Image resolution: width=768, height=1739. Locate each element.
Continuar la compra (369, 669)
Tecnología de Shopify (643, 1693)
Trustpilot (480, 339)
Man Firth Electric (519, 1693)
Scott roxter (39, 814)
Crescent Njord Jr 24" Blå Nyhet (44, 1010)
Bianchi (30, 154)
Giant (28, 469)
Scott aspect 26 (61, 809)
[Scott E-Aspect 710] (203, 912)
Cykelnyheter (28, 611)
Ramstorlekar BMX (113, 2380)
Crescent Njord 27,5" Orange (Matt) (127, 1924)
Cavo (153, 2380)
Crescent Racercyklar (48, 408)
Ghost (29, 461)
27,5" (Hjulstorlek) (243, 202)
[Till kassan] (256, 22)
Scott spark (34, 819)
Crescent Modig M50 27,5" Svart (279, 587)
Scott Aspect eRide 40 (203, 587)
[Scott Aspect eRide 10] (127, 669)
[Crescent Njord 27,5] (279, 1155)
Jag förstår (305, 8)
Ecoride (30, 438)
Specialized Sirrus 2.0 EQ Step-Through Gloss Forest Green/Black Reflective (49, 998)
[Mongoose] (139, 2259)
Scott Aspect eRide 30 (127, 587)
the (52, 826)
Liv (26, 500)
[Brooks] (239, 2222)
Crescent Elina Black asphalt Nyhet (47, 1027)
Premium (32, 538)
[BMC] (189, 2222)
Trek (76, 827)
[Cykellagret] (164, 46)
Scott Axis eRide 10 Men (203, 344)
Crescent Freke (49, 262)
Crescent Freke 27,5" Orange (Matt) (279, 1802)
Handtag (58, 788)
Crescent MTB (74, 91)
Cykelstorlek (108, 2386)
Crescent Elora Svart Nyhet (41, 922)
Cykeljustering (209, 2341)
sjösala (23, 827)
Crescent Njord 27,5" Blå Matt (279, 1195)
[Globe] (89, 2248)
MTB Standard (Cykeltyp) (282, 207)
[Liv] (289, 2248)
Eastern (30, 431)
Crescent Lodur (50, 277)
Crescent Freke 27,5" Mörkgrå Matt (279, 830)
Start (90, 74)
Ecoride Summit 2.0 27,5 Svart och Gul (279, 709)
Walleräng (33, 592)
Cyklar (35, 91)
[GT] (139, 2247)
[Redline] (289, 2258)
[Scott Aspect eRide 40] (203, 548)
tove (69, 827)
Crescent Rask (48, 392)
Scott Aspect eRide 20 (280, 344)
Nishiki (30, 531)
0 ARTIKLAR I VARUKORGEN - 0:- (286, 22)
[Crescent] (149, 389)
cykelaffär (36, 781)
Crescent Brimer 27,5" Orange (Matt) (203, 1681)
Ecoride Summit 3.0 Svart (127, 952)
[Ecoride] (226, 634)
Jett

+ + + + + + +

Assigned task: Return the material above in full, word for word.

Written answer:
Image resolution: width=768, height=1739. Locate each element.
Continuar la compra (369, 669)
Tecnología de Shopify (643, 1693)
Trustpilot (480, 339)
Man Firth Electric (519, 1693)
Scott roxter (39, 814)
Crescent Njord Jr 24" Blå Nyhet (44, 1010)
Bianchi (30, 154)
Giant (28, 469)
Scott aspect 26 (61, 809)
[Scott E-Aspect 710] (203, 912)
Cykelnyheter (28, 611)
Ramstorlekar BMX (113, 2380)
Crescent Njord 27,5" Orange (Matt) (127, 1924)
Cavo (153, 2380)
Crescent Racercyklar (48, 408)
Ghost (29, 461)
27,5" (Hjulstorlek) (243, 202)
[Till kassan] (256, 22)
Scott spark (34, 819)
Crescent Modig M50 27,5" Svart (279, 587)
Scott Aspect eRide 40 (203, 587)
[Scott Aspect eRide 10] (127, 669)
[Crescent Njord 27,5] (279, 1155)
Jag förstår (305, 8)
Ecoride (30, 438)
Specialized Sirrus 2.0 EQ Step-Through Gloss Forest Green/Black Reflective (49, 998)
[Mongoose] (139, 2259)
Scott Aspect eRide 30 (127, 587)
the (52, 826)
Liv (26, 500)
[Brooks] (239, 2222)
Crescent Elina Black asphalt Nyhet (47, 1027)
Premium (32, 538)
[BMC] (189, 2222)
Trek (76, 827)
[Cykellagret] (164, 46)
Scott Axis eRide 10 Men (203, 344)
Crescent Freke (49, 262)
Crescent Freke 27,5" Orange (Matt) (279, 1802)
Handtag (58, 788)
Crescent MTB (74, 91)
Cykelstorlek (108, 2386)
Crescent Elora Svart Nyhet (41, 922)
Cykeljustering (209, 2341)
sjösala (23, 827)
Crescent Njord 27,5" Blå Matt (279, 1195)
[Globe] (89, 2248)
MTB Standard (Cykeltyp) (282, 207)
[Liv] (289, 2248)
Eastern (30, 431)
Crescent Lodur (50, 277)
Crescent Freke 27,5" Mörkgrå Matt (279, 830)
Start (90, 74)
Ecoride Summit 2.0 27,5 Svart och Gul (279, 709)
Walleräng (33, 592)
Cyklar (35, 91)
[GT] (139, 2247)
[Redline] (289, 2258)
[Scott Aspect eRide 40] (203, 548)
tove (69, 827)
Crescent Rask (48, 392)
Scott Aspect eRide 20 (280, 344)
Nishiki (30, 531)
0 ARTIKLAR I VARUKORGEN - 0:- (286, 22)
[Crescent] (149, 389)
cykelaffär (36, 781)
Crescent Brimer 27,5" Orange (Matt) (203, 1681)
Ecoride Summit 3.0 Svart (127, 952)
[Ecoride] (226, 634)
Jett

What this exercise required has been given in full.